Randomized Attention: a Generalized Random Feature Attention Algorithm

A blog post on novel perspectives to understand random feature attention

Overview

This blog post introduces a new perspective to understanding the Random Feature Attention (RFA) mechanism. We show that 1) the conventional softmax attention can be equivalently rewritten as an expectation over RFAs, and that 2) RFA is in fact a self-normalized importance sampler to estimate conventional softmax attention. This new perspective grounds the heuristic RFA approximation and also sheds light on how to generalize further and improve RFAs. More details can be found in our ICML paper .

Attention

The attention mechanism has become a ubiquitous building block in modern deep learning models and brought great success across various domains, including natural language processing (NLP), computer vision (CV), bioinformatics, reinforcement learning, etc.

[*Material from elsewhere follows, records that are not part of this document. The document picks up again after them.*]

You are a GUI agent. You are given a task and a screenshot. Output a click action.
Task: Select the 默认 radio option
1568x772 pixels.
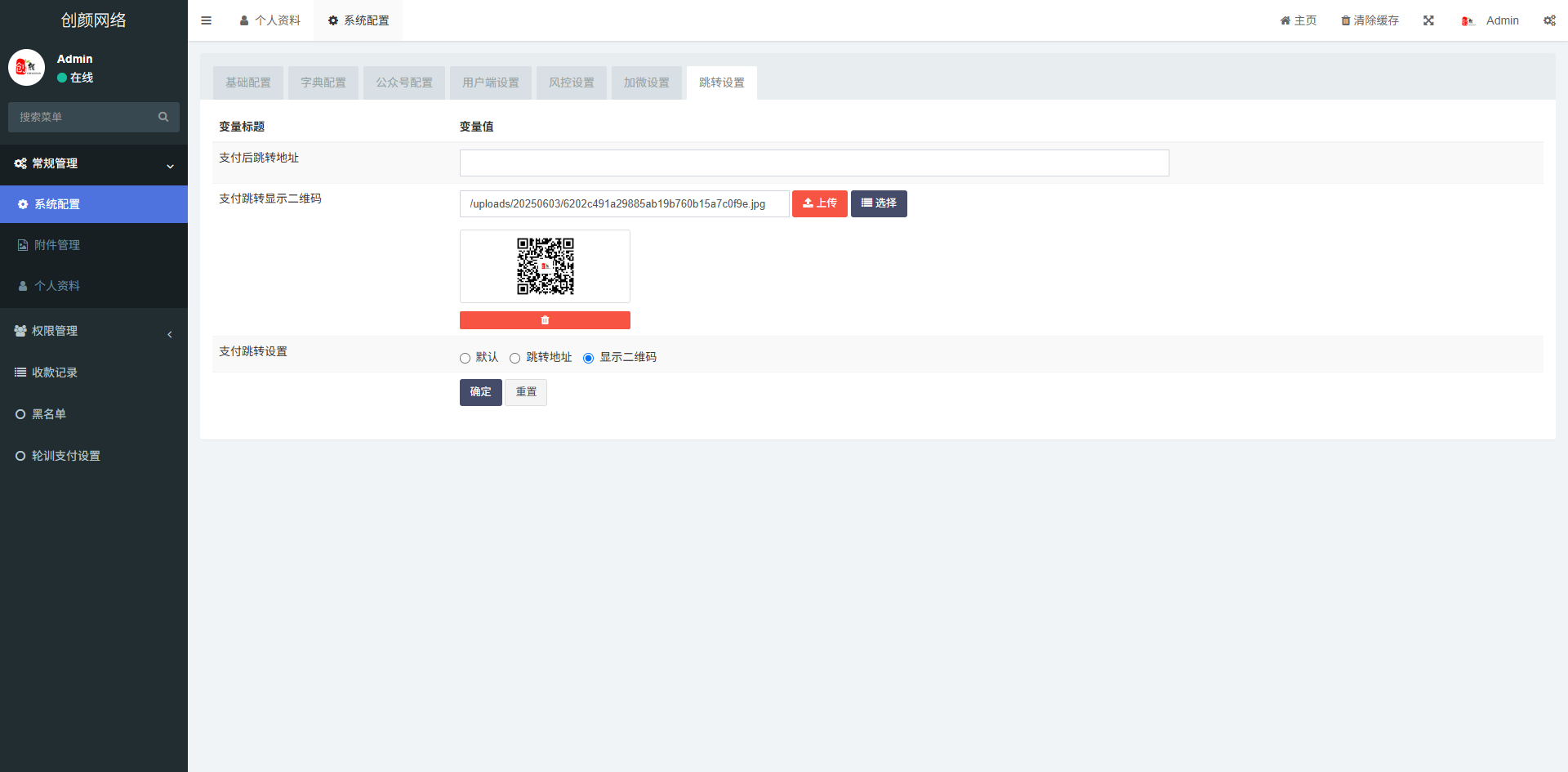pos(465,358)
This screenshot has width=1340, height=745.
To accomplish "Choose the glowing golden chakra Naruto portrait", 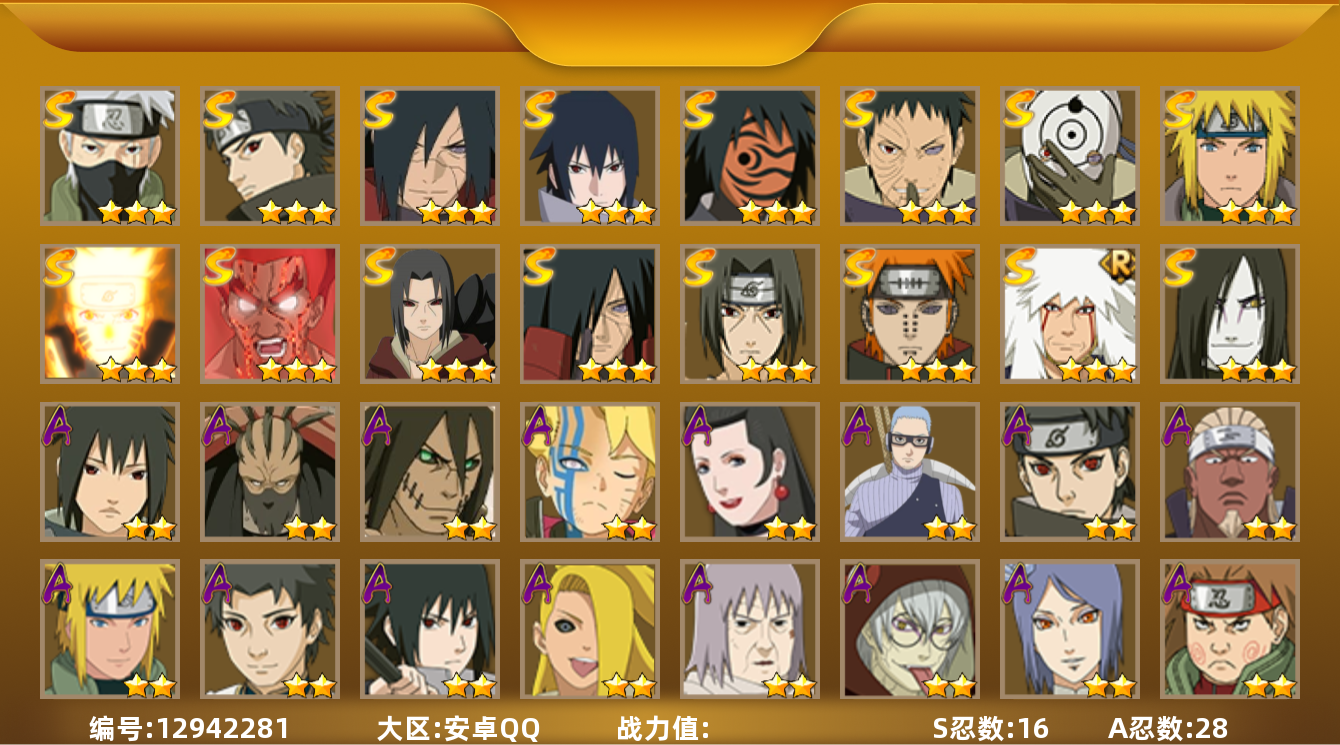I will pyautogui.click(x=109, y=314).
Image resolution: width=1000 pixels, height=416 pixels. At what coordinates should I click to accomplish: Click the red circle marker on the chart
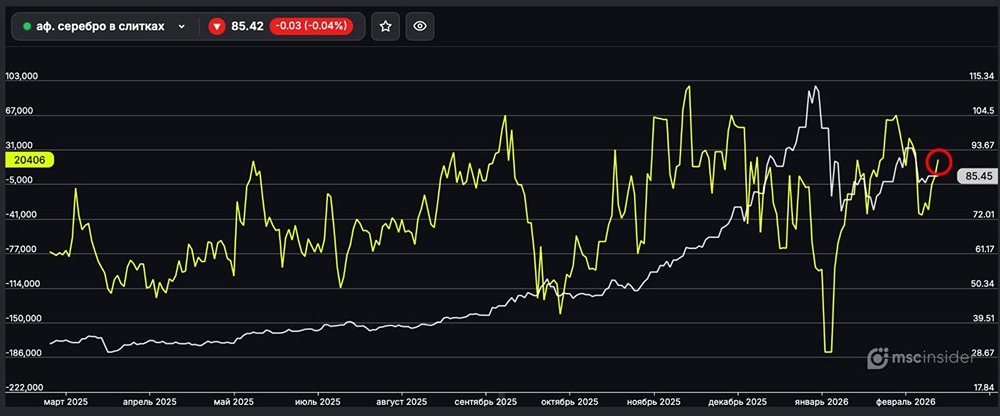pos(938,160)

Attention mechanisms take three different kinds of inputs: a set of $N$ query vectors $\mbQ \in \R^{N \times D}$, $M$ key vectors $\mbK \in \R^{M \times D}$ and value vectors $\mbV \in \R^{M \times D}$. In this work we focus on self-attention, where $M=N$ and all of queries, keys and values are obtained by projecting tokens of the same input sequence.

For each query $\mbq_n$, conventional softmax attention computes the following quantity, We omit the commonly used scaling factor $1 / \sqrt{d}$ for simplicity as it can be merged into the computation of queries or keys. \begin{equation} \mathsf{SoftmaxAttn}\left(\mbq_{n},\mbK,\mbV\right)\coloneqq\sum_{m=1}^M\frac{\exp\left(\mbq_{n}^\top \mbk_{m} \right)}{\sum_{m’=1}^M \exp\left(\mbq_{n}^\top \mbk_{m’} \right)} \mbv_{m}^{\top}. \end{equation} Intuitively, softmax attention first compares the query against each key and then computes the average over value vectors weighted by the normalized query-key similarities. It is effective in capturing long-term dependencies across sequence elements and producing contextualized representations; however, it suffers from quadratic time and memory complexity due to the explicit computation of all $NM$ query-key pairs.

Random Feature Attention

To reduce the computational complexity of softmax attention, researchers proposed to use random features (RF) to linearize softmax attention. In particular, they make use of the following identity to rewrite the exponential kernel as an expectation, \begin{equation} \exp(\mbx^\top \mby) = \mathbb{E}_{\omega \sim \mathcal{N}(\omega;0,\mathbf{I})}\left[\xi(\mbx,\omega)^\top\xi(\mby, \omega)\right], \label{eqn:identity} \end{equation} where $\xi(\cdot, \cdot): \R^D \times \R^D \rightarrow \R^l$, $l\geq 1$, is a non-linear randomized mapping projecting the input vector to a $l$-dimensional vector via a randomly drawn $\omega \sim \mathcal{N}(\omega;0,\mathbf{I})$. There are several parameterization choices of $\xi(\mbx,\omega)$ for the identity to hold; in this work we focus on the positive type $\xi(\mbx,\omega) = \exp{\left(\omega^\top \mbx - \frac{1}{2}\norm{\mbx}^2\right)}$ as proposed in . A classical choice of randomized mappings is to let $\xi(\mbx,\omega) = \exp{\left( \frac{1}{2}\norm{\mbx}^2\right)}\left[\sin{\left(\omega^\top \mbx\right)},\cos{\left(\omega^\top \mbx\right)}\right]^\top$ . Besides, there are other advanced randomized mappings enjoying more appealing properties; see for a more in-depth study.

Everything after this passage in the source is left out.